---- EXERCISE INPUT

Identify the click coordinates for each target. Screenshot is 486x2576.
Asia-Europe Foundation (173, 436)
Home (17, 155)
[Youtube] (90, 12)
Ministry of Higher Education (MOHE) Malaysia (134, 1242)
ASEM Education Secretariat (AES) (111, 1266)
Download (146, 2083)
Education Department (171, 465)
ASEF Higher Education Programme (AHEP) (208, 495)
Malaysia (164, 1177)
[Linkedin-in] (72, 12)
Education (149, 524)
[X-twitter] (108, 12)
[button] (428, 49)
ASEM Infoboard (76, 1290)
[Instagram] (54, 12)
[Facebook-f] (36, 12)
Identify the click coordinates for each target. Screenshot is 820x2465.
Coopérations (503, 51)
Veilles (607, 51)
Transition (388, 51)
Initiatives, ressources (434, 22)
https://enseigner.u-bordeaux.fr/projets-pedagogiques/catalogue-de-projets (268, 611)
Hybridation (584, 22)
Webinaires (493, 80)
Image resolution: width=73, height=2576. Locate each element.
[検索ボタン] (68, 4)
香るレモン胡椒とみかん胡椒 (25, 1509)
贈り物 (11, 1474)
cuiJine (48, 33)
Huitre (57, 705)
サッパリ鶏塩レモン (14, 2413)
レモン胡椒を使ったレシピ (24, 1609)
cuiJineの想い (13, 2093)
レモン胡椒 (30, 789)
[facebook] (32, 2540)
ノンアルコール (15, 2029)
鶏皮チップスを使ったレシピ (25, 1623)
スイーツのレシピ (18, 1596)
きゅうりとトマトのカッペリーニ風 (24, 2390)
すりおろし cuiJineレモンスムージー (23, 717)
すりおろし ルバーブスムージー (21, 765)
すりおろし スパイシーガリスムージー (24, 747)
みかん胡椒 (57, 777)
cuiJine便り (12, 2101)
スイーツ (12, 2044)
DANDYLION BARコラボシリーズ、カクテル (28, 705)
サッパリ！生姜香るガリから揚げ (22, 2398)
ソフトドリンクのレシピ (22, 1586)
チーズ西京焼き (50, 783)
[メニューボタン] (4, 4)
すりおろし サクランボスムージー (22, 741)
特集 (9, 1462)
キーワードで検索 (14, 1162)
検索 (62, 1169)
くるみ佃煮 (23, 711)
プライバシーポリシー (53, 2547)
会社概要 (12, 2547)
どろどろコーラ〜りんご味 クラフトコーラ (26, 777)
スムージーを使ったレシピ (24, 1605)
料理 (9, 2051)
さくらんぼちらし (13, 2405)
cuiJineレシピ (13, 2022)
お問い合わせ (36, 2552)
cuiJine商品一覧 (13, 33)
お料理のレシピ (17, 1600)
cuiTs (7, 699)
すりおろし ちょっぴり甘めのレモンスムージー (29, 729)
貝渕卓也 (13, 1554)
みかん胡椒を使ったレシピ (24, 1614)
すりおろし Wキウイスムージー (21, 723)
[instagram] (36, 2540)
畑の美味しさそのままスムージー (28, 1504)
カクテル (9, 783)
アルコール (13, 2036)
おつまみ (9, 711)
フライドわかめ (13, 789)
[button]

--------

EXERCISE = Please copy the lines in the records above between the one holding "特集 (9, 1462)" and the one holding "すりおろし Wキウイスムージー (21, 723)", inclusive, exactly and with no other line.

ANSWER =
特集 (9, 1462)
キーワードで検索 (14, 1162)
検索 (62, 1169)
くるみ佃煮 (23, 711)
プライバシーポリシー (53, 2547)
会社概要 (12, 2547)
どろどろコーラ〜りんご味 クラフトコーラ (26, 777)
スムージーを使ったレシピ (24, 1605)
料理 (9, 2051)
さくらんぼちらし (13, 2405)
cuiJineレシピ (13, 2022)
お問い合わせ (36, 2552)
cuiJine商品一覧 (13, 33)
お料理のレシピ (17, 1600)
cuiTs (7, 699)
すりおろし ちょっぴり甘めのレモンスムージー (29, 729)
貝渕卓也 (13, 1554)
みかん胡椒を使ったレシピ (24, 1614)
すりおろし Wキウイスムージー (21, 723)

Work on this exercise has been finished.